RECORDS FOR THIS EXERCISE:
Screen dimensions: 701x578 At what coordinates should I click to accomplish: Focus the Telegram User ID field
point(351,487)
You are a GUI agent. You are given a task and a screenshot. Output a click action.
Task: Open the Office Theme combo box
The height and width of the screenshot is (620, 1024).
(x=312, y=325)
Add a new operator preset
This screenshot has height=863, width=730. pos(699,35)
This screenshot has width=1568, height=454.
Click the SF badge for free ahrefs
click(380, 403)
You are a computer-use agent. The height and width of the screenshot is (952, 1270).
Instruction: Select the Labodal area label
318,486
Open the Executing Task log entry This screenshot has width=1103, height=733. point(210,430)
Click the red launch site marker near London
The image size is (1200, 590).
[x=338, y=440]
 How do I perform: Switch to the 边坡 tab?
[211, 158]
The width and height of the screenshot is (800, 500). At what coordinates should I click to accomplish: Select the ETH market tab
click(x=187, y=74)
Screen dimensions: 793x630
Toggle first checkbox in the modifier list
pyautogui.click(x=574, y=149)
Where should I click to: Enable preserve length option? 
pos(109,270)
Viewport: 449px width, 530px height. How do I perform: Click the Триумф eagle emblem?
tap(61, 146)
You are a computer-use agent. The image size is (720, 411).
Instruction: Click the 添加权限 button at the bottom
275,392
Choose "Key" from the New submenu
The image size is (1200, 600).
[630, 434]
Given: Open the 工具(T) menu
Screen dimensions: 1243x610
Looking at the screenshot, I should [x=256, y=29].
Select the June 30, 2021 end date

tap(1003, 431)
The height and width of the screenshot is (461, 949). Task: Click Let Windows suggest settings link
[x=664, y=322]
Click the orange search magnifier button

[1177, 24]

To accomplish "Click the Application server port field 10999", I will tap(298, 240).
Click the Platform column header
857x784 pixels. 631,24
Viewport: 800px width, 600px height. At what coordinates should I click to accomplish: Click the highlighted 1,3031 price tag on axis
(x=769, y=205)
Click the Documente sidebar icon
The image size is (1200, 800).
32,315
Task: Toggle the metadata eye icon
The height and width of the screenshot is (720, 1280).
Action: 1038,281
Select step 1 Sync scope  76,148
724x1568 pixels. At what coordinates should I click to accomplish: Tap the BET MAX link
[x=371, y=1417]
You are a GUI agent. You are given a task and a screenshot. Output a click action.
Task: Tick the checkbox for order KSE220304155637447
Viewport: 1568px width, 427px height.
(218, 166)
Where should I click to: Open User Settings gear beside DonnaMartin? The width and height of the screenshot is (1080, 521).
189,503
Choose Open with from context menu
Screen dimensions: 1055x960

WORK INSTRUCTION:
Return only the lines of the records in which the string "computer" appears.

RESULT:
You are a computer-use agent. The height and width of the screenshot is (952, 1270).
You are a computer-use agent. The image size is (720, 411).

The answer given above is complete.